TAP is renegotiating orders and payments with suppliers and lessors, while making changes to its fleet and flight routes in order to adapt to the crisis in the airline sector.
All told, the company intends to save €1.3Bn by 2025, according to ECO Online, citing the Arline’s interim CEO Ramiro Sequeira who attended a parliamentary hearing on Tuesday.
Last year, TAP lost over €900 million because of the Covid-19 crisis.
“State economic aid for airline companies is taking place all over the world, and it is within this context that we need to study the €1.2Bn state aid given to TAP,” he said, adding that it was important to emphasise that TAP had not been waiting for this aid in order to implement its restructuring programme, since from the word go it had taken various measures to reduce costs and protect its cashflow.
Sequeira told the hearing that renegotiations were underway with over 1,000 suppliers, measures were being adopted that include cutting routes, deferring payments of operating leases with lessors, a renegotiation with Airbus to postpone the delivery of 15 aircraft from 2020 to 2022 and the sale of another eight aircraft. After changes to the fleet, TAP will still have 88 passenger aircraft and three cargo planes.
Salary cuts
TAP management will suffer salary cuts of 30% from this month (February 2021) and the remaining 8,500 staff (it had shed 1,200 staff in 2020 and will make redundant a further 700 staff over the next year or two) will take a 25% from in March.
However, TAP’s restructuring plan will only receive the green light go-ahead from Brussels in the second quarter of this year.
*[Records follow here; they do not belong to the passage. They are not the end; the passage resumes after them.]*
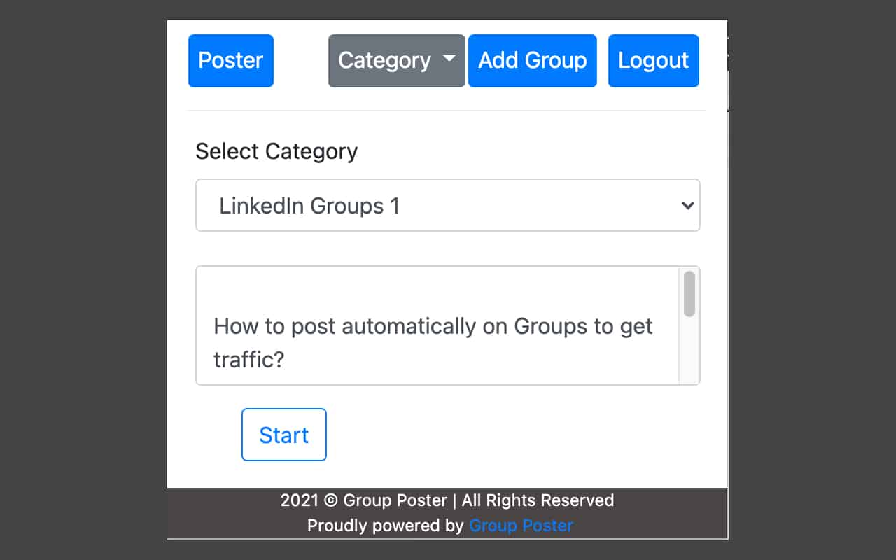Click the Select Category label

point(277,151)
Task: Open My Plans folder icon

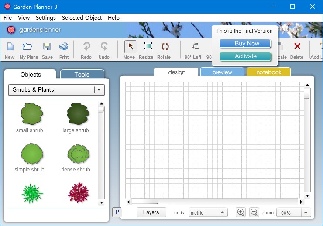Action: pyautogui.click(x=28, y=47)
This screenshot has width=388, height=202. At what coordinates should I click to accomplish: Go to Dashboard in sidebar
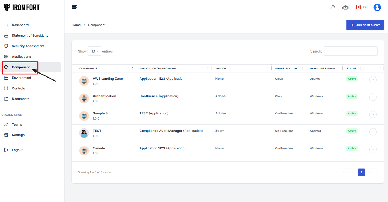(20, 25)
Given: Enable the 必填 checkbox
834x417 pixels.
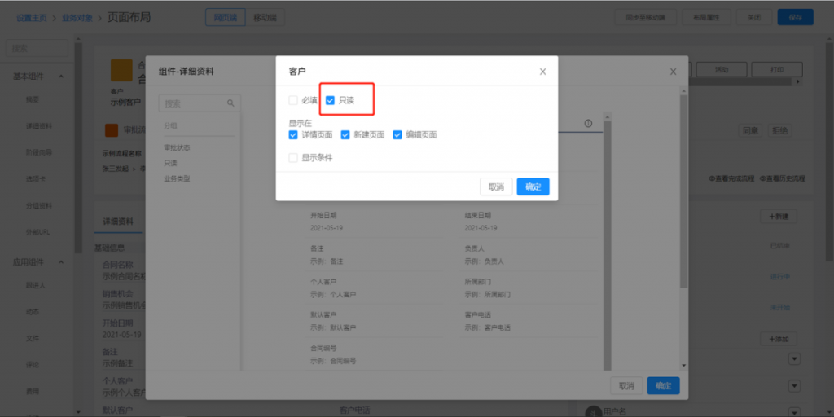Looking at the screenshot, I should [x=293, y=100].
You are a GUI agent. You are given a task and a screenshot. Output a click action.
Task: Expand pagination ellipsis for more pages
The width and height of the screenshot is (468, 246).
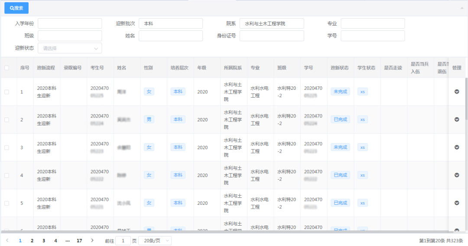67,240
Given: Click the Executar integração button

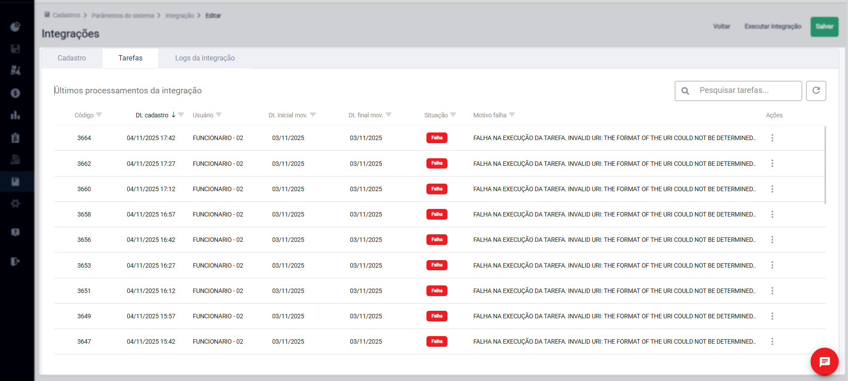Looking at the screenshot, I should 773,27.

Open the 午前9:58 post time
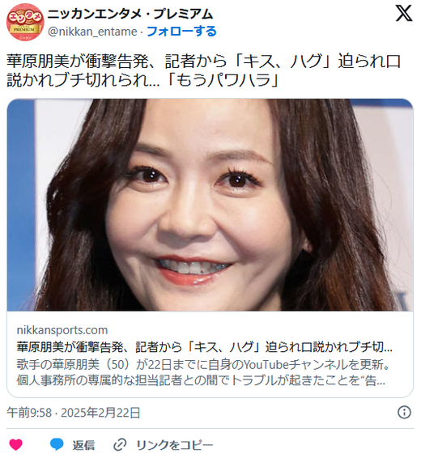pos(29,413)
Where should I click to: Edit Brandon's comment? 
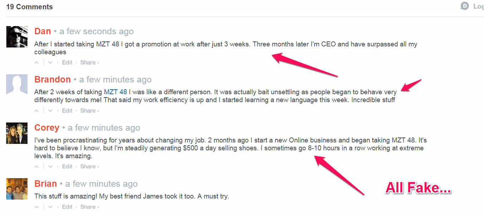67,111
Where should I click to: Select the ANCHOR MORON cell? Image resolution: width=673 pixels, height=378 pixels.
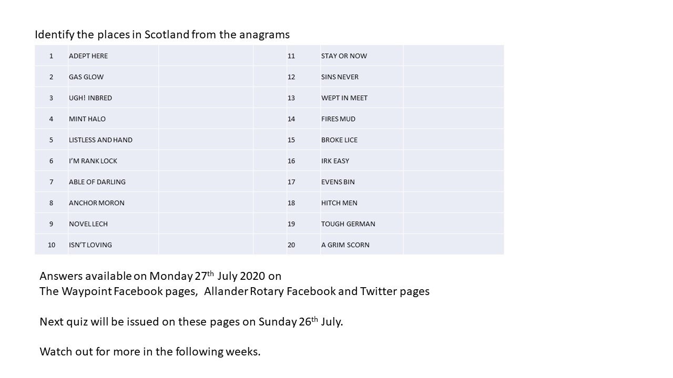pos(113,203)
This expectation was announced by TAP chairman Miguel Frasquilho, at the same parliamentary commission, who said that he did not expect a negative result.
After having received an initial injection of €1.2Bn in 2020, TAP can only receive more public funds after receiving the OK from Brussels.
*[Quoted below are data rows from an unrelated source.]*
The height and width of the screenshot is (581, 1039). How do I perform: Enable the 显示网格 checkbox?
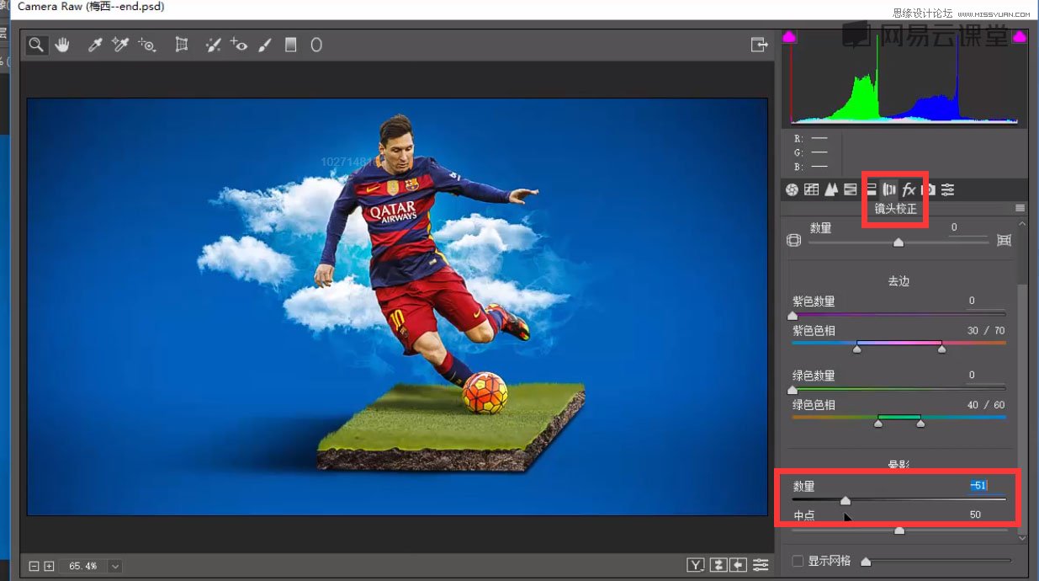click(x=798, y=561)
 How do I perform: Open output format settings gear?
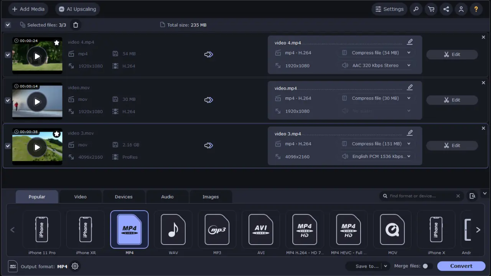pyautogui.click(x=75, y=266)
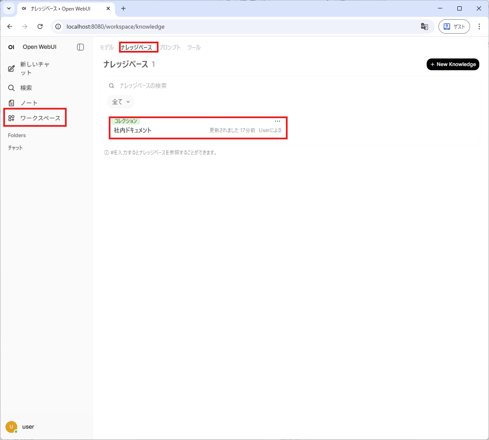
Task: Focus the ナレッジベースの検索 search field
Action: tap(253, 86)
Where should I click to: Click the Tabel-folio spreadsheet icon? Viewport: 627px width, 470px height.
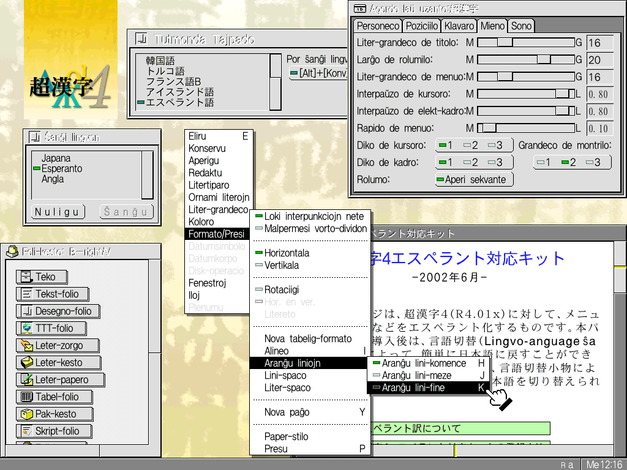[x=26, y=397]
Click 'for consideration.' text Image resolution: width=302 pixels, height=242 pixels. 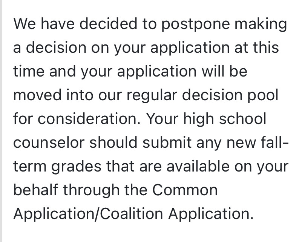click(x=77, y=119)
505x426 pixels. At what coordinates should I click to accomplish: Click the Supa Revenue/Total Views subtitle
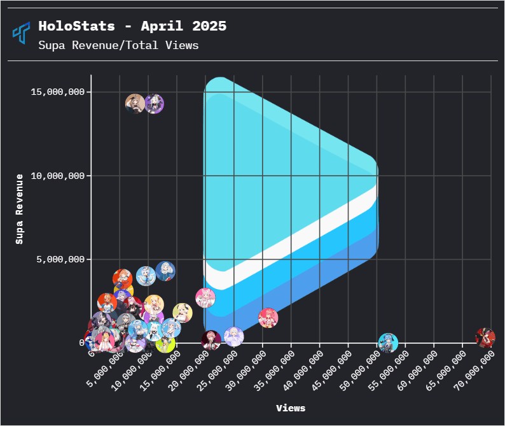tap(118, 45)
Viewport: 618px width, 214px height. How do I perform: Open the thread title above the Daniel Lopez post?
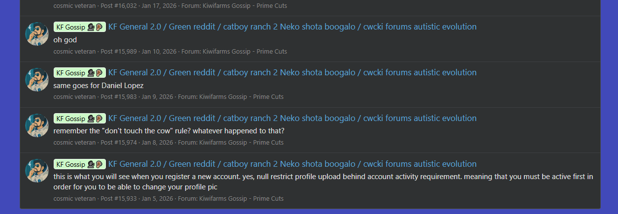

“We’ve been talking to the European Commission for several weeks but the Portuguese government is heading the talks and we are not always present at all meetings, but there have been several,” said Frasquilho.
“What I can say is that the (restructuring) plan is seen as credible, carefully thought out and resilient,” he told parliament’s Economy, Innovation, Public Works and Housing Commission.